Scientists from Japan have generated a novel hybrid metal capable of efficient proton transportation, potentially advancing fuel cell technology.
The research, led by the University of Tokyo in Japan and published in ACS Applied Materials & Interfaces, could rapidly accelerate the development of proton-based fuel cell technology – which rivals the power exerted by the contemporary solid-state fuel cell technology that provides power to space shuttles.
In previous attempts, high temperatures and humidity have ruled out potential candidate materials for proton transportation; however, the team aimed to overcome this by utilising a material called polyoxometalates (POMs), previously manufacturing it into a composite with another polymer and compounds to provide structural stability.

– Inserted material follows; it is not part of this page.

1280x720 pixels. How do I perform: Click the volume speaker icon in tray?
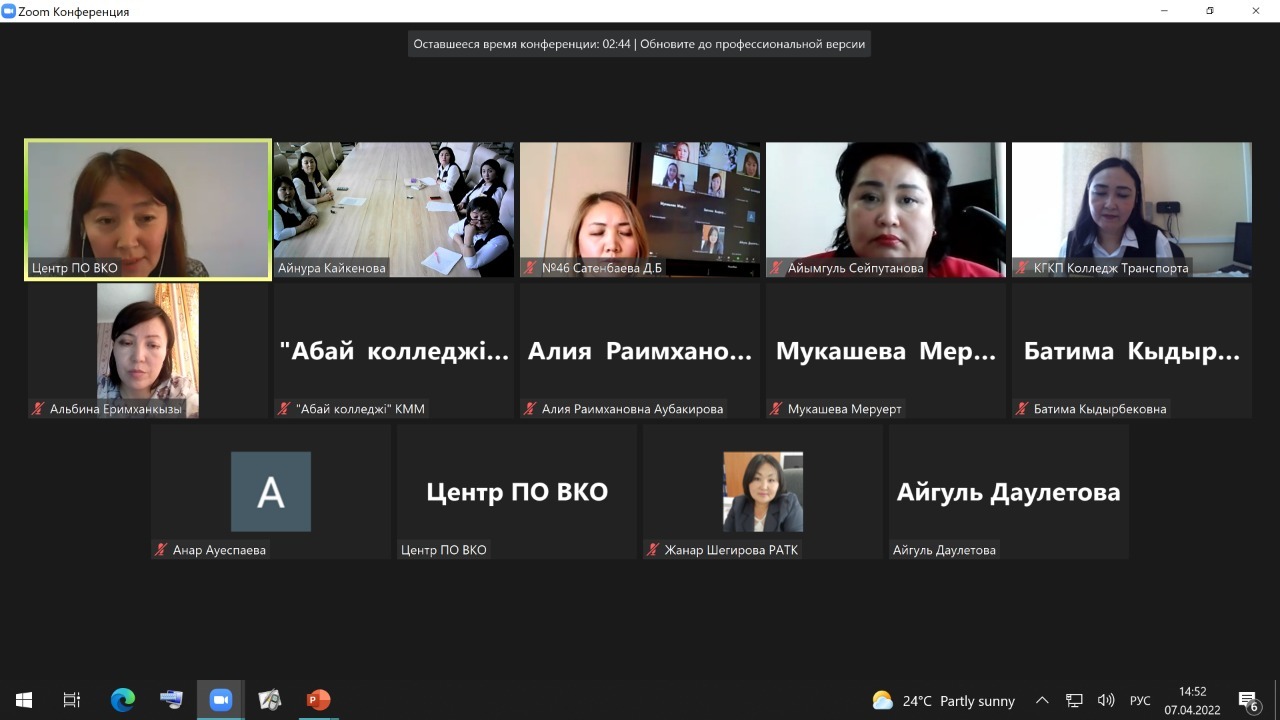click(1106, 700)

Masahiro Sadakane, the author of the paper, said: “POMs are attractive as building blocks for the design and synthesis of new materials with desirable properties and functions — they can efficiently transport protons, for example, but only at low temperatures and in low humidity. Unfortunately, a huge problem that remained to be solved is that our composite decomposed at higher temperatures and humidity.”
The team used the method of encapsulating positively charged ions into the materials cavities to overcome this obstacle, as positive ions – known as cations – restore balance to negatively charge ions – known as anions – stabilising the conductivity of the material.

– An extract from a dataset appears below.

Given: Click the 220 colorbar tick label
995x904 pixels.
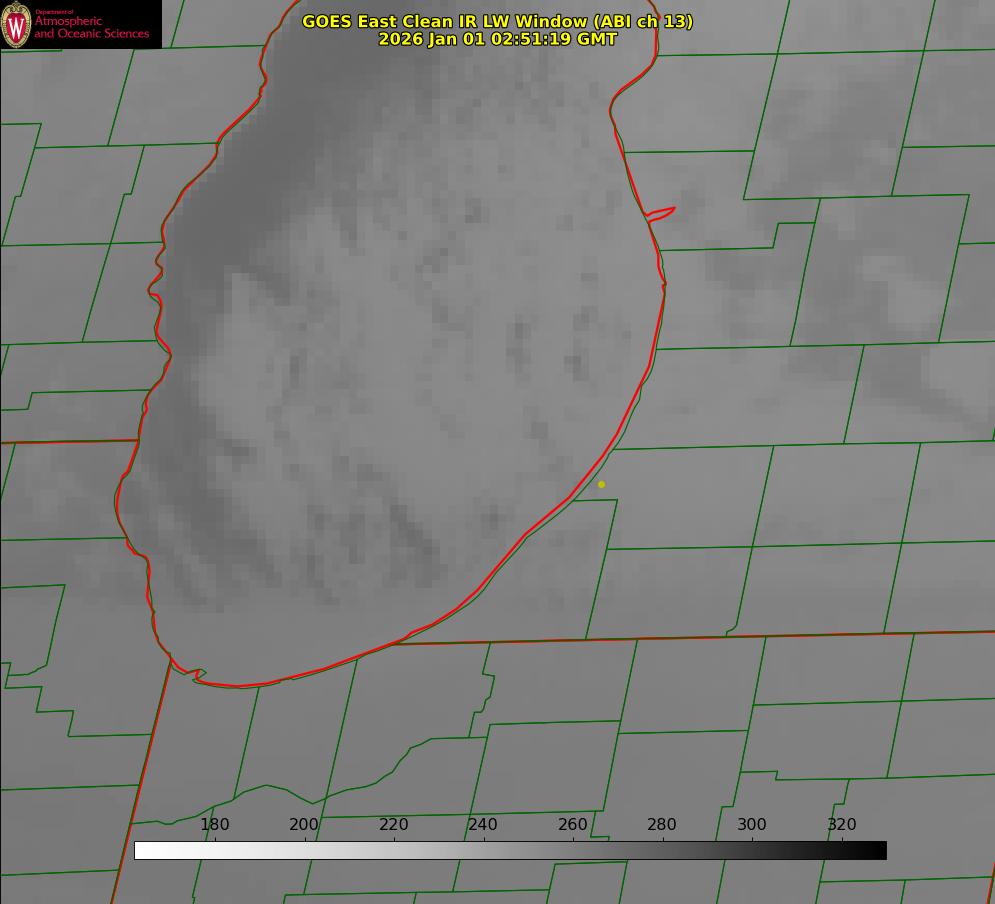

Europium was chosen as the desired candidate for implementing into the material – a metallic element that at room temperature stays at a solid-state, proficient in its attraction to water molecules, consequently bringing external oxygen into the material. Transportation of protons is achieved by attaching to the oxygen, with the conductivity of the protons increased with more substantial amounts of oxygen.
Sayaka Uchida, a corresponding author of the study and Professor in the Department of Basic Science at the School of Arts and Sciences at the University of Tokyo, said: “Our goal is to produce stable high proton-conductive materials. Through fine control of the components, we produced such a material.”

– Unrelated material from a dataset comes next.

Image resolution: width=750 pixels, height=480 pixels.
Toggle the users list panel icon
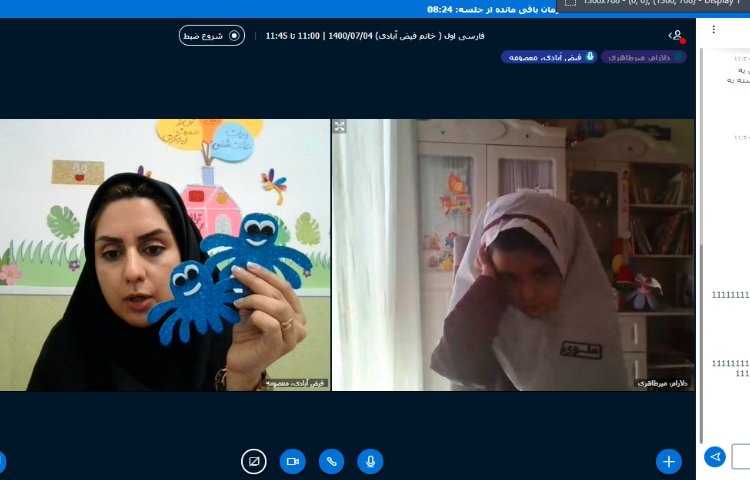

The scientists aim to improve further the stability and proton conductivity of the material, which has already demonstrated high proton conductivity at temperatures of 368 degrees Kelvin (202.73 degrees Fahrenheit) and 50% humidity; efficient proton-based fuel cell technology could be realised sooner than expected.
“We plan to increase the stability and proton conductivity so that this material can be used as an electrolyte in fuel cells, enhancing their performance. This work could provide guidance for the design of solid-state proton conductors,” added Sadakane.